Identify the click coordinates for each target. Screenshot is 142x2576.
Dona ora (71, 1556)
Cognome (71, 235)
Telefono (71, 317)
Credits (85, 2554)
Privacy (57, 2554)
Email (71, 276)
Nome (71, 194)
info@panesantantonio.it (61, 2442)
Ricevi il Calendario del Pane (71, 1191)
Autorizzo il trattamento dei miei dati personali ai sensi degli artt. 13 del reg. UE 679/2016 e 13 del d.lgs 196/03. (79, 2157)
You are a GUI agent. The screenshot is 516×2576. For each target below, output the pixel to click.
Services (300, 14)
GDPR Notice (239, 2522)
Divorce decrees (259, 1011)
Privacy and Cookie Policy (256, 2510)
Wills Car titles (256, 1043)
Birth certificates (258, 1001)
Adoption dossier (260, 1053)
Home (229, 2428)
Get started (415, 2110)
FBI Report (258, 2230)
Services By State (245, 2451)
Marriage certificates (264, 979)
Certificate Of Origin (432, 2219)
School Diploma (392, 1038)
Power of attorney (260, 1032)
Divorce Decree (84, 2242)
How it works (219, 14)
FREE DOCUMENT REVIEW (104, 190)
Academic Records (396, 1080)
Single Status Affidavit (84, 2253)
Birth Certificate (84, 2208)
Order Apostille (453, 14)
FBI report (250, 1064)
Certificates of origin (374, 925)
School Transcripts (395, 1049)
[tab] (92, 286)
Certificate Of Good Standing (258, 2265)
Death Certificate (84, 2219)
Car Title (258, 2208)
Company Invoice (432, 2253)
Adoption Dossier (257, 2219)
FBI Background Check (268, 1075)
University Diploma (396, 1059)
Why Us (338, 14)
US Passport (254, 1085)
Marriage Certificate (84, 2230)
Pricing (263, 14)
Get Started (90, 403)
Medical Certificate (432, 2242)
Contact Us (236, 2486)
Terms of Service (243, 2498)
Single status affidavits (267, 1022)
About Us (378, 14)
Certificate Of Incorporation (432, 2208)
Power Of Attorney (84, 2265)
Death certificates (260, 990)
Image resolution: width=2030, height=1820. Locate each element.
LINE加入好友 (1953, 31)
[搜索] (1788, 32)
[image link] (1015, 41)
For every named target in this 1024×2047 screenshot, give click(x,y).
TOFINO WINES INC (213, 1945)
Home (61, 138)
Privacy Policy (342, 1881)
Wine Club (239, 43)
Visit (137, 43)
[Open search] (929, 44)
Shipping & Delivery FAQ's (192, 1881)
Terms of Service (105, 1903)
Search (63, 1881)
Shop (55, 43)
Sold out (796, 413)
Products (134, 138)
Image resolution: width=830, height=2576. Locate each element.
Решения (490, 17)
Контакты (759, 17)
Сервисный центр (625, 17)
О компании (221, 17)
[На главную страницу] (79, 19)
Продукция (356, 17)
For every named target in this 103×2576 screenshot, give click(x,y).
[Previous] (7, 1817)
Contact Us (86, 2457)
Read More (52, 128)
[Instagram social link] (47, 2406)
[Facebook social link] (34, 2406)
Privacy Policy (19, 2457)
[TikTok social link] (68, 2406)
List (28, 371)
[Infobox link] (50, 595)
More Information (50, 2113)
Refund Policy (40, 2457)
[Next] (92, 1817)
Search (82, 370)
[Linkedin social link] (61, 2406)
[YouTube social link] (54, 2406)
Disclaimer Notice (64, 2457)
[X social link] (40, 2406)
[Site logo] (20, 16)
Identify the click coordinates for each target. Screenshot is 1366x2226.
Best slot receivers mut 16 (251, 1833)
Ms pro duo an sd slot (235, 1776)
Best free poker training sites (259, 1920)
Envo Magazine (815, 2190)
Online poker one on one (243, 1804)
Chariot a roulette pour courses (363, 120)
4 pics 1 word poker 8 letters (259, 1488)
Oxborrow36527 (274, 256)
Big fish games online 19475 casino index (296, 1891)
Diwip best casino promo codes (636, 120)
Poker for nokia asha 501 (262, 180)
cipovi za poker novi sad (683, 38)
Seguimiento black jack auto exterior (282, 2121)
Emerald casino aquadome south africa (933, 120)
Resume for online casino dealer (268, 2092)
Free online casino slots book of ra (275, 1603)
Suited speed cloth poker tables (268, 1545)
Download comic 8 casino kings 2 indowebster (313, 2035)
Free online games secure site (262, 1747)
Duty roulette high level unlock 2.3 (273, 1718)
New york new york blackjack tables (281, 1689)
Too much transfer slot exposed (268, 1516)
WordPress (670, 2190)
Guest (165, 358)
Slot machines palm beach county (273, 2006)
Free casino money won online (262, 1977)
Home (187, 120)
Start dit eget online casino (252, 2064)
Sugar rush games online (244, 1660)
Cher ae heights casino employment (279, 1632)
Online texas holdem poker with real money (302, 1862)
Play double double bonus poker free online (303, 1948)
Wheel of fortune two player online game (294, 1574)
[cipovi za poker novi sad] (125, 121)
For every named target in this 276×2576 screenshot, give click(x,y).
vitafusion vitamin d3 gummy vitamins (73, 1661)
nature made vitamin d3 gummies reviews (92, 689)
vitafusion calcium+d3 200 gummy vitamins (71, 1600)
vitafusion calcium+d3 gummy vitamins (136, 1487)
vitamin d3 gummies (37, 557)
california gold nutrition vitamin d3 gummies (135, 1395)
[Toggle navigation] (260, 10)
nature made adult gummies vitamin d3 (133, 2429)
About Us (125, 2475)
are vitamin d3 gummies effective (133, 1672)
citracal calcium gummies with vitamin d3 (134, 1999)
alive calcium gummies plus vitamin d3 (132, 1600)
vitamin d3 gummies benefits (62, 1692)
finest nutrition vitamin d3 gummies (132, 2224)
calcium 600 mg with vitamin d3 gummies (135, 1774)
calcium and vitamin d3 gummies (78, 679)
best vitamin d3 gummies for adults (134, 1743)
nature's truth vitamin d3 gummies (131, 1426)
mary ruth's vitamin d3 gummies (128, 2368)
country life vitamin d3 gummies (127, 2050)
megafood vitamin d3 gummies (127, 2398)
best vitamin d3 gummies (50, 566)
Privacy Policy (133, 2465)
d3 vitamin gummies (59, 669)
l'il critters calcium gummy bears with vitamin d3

===============

- [Assignment]: Each line above that has the word "coordinates" must be copied.

- [Exercise solution]:
Identify the click coordinates for each target. Screenshot is 142x2576.
Identify the click coordinates for each target. Screenshot is 1366x2226.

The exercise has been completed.